Alfred Sohn-Rethel (1899-1990) foi um economista e filósofo alemão. Nascido em Neuilly-sur-Seine, passou a infância entre a França e a Alemanha. Formou-se na Universidade de Heidelberg, concluindo seu doutorado em 1928.

Seus escritos exerceram grande influência sobre Adorno e Benjamin dada sua proximidade com o círculo de Frankfurt. Envolvido em atividades antinazistas, foi preso pela Gestapo nos anos 1930. Forçado a se exilar, passou mais de três décadas na Inglaterra, onde se filiou ao Partido Comunista da Grã-Bretanha. Em 1978 assumiu a cadeira de professor de filosofia social na Universidade de Bremen, onde permaneceu até o fim da vida.

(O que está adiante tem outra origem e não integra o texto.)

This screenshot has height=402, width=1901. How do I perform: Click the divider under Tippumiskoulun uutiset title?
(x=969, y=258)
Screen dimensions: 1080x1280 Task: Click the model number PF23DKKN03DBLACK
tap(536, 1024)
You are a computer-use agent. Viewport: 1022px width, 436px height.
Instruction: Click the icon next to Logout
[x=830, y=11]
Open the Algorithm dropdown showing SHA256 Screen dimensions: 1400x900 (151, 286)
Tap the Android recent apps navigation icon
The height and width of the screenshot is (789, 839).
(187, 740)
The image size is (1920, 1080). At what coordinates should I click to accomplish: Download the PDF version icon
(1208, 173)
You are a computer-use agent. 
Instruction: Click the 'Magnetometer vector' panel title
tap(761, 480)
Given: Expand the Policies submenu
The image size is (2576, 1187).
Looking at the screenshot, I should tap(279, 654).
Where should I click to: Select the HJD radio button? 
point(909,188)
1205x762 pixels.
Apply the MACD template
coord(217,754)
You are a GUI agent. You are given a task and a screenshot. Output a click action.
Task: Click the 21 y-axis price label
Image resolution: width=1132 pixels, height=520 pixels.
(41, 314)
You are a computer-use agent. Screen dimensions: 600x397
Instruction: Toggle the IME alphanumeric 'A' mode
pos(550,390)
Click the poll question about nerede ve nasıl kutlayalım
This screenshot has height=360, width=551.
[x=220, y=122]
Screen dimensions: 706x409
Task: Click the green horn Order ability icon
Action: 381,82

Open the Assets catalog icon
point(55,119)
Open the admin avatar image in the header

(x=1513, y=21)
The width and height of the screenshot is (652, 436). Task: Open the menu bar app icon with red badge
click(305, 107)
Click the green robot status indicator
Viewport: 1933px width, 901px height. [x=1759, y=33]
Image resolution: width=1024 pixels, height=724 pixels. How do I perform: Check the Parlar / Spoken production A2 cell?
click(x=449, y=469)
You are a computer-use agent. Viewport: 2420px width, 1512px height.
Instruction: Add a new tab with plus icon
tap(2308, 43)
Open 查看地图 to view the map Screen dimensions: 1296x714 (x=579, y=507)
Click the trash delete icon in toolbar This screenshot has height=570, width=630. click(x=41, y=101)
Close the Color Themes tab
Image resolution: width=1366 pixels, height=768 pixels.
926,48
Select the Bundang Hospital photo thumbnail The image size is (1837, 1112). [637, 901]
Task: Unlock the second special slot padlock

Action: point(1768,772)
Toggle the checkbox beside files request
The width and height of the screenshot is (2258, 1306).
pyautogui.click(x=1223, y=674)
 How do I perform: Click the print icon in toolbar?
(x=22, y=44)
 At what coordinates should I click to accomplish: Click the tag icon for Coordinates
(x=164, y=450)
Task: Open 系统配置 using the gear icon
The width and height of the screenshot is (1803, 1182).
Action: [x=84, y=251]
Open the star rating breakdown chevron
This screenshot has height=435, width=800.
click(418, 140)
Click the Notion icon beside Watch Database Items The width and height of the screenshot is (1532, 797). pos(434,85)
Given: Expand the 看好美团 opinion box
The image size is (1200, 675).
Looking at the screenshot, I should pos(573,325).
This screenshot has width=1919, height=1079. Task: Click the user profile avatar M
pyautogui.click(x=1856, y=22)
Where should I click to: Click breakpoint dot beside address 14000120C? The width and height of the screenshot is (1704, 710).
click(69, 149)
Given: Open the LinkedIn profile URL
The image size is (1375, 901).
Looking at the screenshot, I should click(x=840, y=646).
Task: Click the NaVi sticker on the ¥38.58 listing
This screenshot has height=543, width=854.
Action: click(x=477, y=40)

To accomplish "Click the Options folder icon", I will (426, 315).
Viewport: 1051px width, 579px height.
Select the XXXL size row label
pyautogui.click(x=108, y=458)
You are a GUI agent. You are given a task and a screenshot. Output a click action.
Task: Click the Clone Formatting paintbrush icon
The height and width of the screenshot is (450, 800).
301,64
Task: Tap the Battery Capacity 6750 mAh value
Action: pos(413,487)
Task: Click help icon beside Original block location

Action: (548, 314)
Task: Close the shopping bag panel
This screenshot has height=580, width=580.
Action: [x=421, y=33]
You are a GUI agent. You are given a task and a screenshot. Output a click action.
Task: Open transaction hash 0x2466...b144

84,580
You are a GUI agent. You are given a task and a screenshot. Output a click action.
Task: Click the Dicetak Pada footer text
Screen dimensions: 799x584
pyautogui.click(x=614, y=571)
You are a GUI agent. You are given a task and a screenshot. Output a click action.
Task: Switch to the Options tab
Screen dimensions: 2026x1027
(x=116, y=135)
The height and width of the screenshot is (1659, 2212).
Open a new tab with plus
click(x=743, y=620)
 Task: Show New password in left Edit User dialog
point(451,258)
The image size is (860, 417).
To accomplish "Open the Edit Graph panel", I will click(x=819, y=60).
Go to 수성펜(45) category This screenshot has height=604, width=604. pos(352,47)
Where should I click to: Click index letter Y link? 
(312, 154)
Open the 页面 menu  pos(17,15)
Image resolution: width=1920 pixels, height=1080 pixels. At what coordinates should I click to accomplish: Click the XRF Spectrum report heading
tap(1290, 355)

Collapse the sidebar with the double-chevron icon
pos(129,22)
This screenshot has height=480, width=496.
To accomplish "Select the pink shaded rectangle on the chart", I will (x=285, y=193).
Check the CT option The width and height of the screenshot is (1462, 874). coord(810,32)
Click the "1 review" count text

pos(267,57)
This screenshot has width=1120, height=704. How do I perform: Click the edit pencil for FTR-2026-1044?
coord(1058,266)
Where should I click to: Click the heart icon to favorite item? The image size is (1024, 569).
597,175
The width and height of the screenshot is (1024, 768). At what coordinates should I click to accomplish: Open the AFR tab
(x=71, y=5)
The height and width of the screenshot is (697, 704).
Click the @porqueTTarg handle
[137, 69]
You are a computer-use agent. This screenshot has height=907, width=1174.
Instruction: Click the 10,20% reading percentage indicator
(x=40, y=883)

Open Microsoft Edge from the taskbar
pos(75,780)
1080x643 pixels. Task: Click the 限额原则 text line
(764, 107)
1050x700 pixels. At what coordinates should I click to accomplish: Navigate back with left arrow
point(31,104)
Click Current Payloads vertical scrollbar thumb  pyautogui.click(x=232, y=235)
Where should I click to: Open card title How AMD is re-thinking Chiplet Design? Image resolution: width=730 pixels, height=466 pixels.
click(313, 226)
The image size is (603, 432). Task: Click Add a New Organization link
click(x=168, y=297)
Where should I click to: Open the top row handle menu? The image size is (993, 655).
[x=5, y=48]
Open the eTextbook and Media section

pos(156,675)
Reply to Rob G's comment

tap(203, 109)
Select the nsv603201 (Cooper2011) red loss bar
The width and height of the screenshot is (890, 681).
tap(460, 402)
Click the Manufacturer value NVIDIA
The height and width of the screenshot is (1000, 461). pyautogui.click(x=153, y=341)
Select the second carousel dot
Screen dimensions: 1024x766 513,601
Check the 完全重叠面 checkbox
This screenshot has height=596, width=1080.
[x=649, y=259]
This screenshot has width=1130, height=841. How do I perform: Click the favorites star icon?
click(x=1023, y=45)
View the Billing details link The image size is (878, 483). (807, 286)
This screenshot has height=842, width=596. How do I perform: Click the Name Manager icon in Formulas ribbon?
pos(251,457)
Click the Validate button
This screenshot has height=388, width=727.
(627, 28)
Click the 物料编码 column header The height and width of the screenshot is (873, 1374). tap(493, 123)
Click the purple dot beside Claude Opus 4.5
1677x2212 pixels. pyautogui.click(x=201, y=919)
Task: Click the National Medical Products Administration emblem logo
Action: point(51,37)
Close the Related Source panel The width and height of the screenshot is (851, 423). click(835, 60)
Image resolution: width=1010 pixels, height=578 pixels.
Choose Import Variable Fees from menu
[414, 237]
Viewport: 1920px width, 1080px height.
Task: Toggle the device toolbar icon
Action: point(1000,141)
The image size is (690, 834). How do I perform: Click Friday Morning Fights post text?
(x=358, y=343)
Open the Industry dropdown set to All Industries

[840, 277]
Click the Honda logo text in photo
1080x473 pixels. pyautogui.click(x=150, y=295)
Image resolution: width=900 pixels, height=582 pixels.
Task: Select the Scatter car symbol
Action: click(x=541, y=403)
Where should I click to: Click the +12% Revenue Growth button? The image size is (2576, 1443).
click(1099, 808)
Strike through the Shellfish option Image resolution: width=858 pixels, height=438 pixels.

Trabalho intelectual e manual, publicada pela primeira vez no Brasil pela Boitempo em 2024, é sua principal obra.

Alfred Sohn-Rethel foi o primeiro a chamar a atenção para o fato de que na atividade universal e necessária do espírito, se esconde incondicionadamente trabalho social

THEODOR W. ADORNO


Um materialista rigoroso e consequente

Este livro veio tarde. Seu autor tinha 71 anos quando foi publicado. Por isso, como uma espécie de coruja de Minerva que só levanta voo ao entardecer, Trabalho intelectual e manual apareceu como essas obras que conseguem sintetizar o esforço de toda uma geração. Alfred Sohn-Rethel foi muitas vezes uma espécie de eminência parda da primeira geração da escola de Frankfurt, em especial para Adorno, Benjamin e Kracauer. Seu materialismo consequente e rigoroso lhe permitiu realizar uma das mais impressionantes gêneses materiais do sistema filosófico de ideias da filosofia moderna que conhecemos. Tal reflexão genealógica serve de chave de interpretação para a crítica da razão presente nos momentos mais vigorosos da primeira geração da teoria crítica.

Vladimir Safatle

Professor titular dos Departamentos de Filosofia e de Psicologia da USP. Pela Boitempo, publicou Cinismo e falência da crítica e organizou O que resta da ditadura, com Edson Teles.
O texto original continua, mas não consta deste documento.